On voit que l'Académie naissante a négligé ces bonnes lectures, en rédigeant son dictionnaire; c'est une observation que nous avons déjà faite ailleurs, en l'étendant à des remarques analogues sur les mots personne, rien, aucun, remarques que d'autres critiques ont depuis reproduites. N'ayant pas encore, à cette époque, lu la grammairc d'Estienne, nous n'avions pu lui faire honneur de sa remarque, qu'il étend plus loin (p. 127), au mot rien.

L'ouvrage se termine par un travail ingénieux, mais vraiment superflu, intitulé De la mutation des lettres des mots latins faicts françois, dans lequel l'auteur se propose d'ériger en règles formelles les diverses modifications lexicographiques au moyen desquelles les mots français se sont formés des latins. Pour les uns, la mutation concerne les désinences, pour d'autres la racine; pour ceux-ci ce sont des annexes au milieu des mots, pour ceux-là des syncopes; ici c'est une réduplicative, là une contraction, et parfois plusieurs de ces accidents réunis. La loi change suivant toutes les désinences latines, et encore chacune de ses applications est-elle souvent l'objet d'exceptions nombreuses. Cette étude semble imaginée à l'usage d'un contemporain d'Horace, qui, n'ayant aucune idée d'une langue telle que la nôtre, souhaiterait de connaître en gros comment ce dialecte inconnu procède de la langue polie.
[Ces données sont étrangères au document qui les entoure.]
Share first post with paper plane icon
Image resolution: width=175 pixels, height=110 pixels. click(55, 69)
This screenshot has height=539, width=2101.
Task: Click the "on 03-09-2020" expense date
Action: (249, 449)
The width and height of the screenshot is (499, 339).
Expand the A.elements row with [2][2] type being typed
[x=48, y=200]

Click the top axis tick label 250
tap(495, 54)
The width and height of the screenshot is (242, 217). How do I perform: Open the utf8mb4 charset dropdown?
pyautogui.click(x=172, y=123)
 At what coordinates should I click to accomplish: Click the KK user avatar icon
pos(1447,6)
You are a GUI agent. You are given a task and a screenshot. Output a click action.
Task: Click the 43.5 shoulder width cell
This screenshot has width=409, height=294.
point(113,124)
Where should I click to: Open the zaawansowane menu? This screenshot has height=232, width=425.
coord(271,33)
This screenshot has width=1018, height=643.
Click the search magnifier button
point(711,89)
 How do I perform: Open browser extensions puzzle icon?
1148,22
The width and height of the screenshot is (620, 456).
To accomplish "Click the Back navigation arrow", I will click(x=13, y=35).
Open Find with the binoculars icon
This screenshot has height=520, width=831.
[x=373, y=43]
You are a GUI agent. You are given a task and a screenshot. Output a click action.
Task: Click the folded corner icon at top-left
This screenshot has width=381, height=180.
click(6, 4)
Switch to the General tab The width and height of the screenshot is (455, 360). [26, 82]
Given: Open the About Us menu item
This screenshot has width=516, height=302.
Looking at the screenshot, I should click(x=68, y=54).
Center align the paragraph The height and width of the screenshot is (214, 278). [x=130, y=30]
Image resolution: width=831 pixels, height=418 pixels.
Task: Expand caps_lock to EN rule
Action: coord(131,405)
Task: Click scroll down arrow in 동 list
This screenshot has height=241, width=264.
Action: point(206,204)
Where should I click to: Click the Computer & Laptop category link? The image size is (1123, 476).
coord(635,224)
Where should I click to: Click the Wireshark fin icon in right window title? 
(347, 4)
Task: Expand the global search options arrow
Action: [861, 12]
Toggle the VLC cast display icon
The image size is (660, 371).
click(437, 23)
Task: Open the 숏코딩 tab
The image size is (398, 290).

J'ai compté de ces règles jusqu'à cent trente-cinq, fabriquées pour les exemples; on pourrait en doubler le nombre, et le quintupler, si l'on y comprenait, ce qui est indispensable, toutes les anomalies.

Le modèle burlesque de ce genre de travail serait : Avertir se forme de monere, en changeant mo en a, et nere en vertir. Ce bel argument a été le cheval de bataille de plus d'un grammairien.

La déconfiture orthographique de Meigret, de Peletier du Mans et de quelques autres, ne mit pas fin à l'esprit d'innovation et à l'audace féconde du pédantisme.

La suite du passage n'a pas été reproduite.